KARACHI: PPP Chairman Bilawal Bhutto-Zardari advised the city’s businesspeople to approach him with their complaints, following a trader’s jest a few days prior about trading the chief executive of Punjab for the chief minister of Sindh.
Prominent businesspeople in the city were invited to a lunch held by Mr. Bhutto-Zardari on Tuesday, where he urged them to establish a long-term collaboration with the Sindh government.
A shopkeeper from Karachi made fun of the idea of replacing Punjab CM Maryam Nawaz Sharif with Sindh CM Murad Ali Shah during a meeting with Federal Minister for Planning Ahsan Iqbal last week.
Mr. Bhutto-Zardari, however, defended the performance of his party and reminded Karachi’s shopkeepers of the circumstances that existed before to 2008, when the PPP took power.
requests that the business community identify those engaged in corrupt activities and that the Sindh CM establish a dedicated complaint handling cell.
People are no longer being threatened or extorted, he claimed, drawing a comparison between law and order then and now.
“Everyone is conducting business in peace, and no one is forcing factory workers to attend public meetings by closing businesses,” Mr. Bhutto-Zardari asserted.
The chairman of the PPP assured businessmen that his party had never asked them for money or extortion.
“If you have any complaints about me, you should let me know today. Have I ever bothered you? Therefore, why would I want someone else to harass you in my name or in my government’s behalf?” he asked.
He said the government was in charge of handling these complaints and gave the Sindh chief minister instructions to set up a special cell of the Anti-Corruption Establishment and police to deal with the matter, seemingly in response to the business community’s worries about alleged corruption in provincial departments.
He asked the businesspeople to identify the corrupt officers.
Speaking about the Sindh government’s public-private partnership model, Mr. Bhutto-Zardari said the program was an example of how to boost the economy and give people opportunity.
A news statement from Bilawal House’s media cell stated that the PPP chairman urged the business community to develop “win-win projects” to advance green energy and enhance infrastructure.

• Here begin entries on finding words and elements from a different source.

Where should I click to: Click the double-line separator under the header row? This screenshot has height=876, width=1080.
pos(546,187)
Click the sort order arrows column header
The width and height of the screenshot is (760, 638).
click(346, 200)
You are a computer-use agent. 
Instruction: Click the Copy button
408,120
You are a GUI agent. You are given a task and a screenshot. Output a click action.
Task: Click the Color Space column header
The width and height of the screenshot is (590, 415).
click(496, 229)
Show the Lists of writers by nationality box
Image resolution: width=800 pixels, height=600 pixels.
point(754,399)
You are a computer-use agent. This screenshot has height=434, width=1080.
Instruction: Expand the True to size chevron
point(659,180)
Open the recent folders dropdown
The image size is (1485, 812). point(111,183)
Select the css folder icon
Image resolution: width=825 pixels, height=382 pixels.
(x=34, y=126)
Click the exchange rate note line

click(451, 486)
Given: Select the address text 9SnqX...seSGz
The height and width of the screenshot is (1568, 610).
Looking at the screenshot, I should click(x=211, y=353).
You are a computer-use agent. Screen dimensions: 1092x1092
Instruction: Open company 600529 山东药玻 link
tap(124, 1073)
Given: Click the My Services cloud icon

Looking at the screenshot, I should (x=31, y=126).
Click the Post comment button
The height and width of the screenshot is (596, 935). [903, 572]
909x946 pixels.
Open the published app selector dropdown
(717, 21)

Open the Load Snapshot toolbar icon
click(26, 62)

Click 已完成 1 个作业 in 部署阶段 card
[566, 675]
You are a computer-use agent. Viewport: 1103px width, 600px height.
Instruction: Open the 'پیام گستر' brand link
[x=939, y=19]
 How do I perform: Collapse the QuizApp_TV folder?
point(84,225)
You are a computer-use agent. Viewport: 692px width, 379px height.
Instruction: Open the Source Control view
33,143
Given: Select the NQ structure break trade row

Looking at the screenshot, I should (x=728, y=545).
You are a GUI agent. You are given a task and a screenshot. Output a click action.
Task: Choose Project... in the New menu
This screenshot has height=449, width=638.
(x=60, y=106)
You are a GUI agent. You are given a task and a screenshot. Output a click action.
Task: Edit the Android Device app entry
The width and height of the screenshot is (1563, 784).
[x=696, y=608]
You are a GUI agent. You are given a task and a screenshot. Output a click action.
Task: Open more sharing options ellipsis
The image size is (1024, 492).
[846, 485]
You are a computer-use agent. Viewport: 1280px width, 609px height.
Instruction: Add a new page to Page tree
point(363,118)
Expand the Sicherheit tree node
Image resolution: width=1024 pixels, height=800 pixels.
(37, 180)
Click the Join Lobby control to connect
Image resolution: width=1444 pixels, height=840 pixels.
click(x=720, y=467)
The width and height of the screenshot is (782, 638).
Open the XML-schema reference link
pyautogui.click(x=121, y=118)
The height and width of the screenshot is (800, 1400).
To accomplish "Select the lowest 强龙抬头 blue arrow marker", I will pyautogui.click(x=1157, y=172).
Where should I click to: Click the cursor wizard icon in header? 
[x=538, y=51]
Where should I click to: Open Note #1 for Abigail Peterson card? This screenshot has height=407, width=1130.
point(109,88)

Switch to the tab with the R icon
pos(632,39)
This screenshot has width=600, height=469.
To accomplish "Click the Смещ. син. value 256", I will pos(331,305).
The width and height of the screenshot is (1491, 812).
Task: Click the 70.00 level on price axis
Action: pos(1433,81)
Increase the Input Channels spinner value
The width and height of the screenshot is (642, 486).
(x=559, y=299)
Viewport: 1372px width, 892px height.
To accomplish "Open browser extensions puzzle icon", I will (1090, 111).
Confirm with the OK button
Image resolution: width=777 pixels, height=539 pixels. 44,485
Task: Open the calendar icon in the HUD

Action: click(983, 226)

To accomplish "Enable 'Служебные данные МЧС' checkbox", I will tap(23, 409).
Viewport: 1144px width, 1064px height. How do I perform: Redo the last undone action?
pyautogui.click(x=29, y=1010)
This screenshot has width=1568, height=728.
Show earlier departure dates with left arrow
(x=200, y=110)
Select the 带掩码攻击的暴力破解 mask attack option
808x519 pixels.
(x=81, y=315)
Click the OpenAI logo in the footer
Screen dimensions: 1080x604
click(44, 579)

According to him, Sindh is the only province with a number of successful public-private initiatives.
He emphasized that the same technique might be used to address Karachi’s issues.
Mr. Bhutto-Zardari emphasized the need for more private investment in the wind and solar industries, adding that no other province could produce as much electricity as Sindh.
According to the PPP chairman, most areas were still experiencing 18-hour power outages despite the federal government’s claims that loadshedding had been eradicated.
According to him, Islamabad sets its electricity rates without consulting the province government or the business community. “Such policies are a burden on you and me.”
He said that, in accordance with the PPP model, the Sindh government will assume control of the power distribution businesses (Discos) that the federal government had privatized.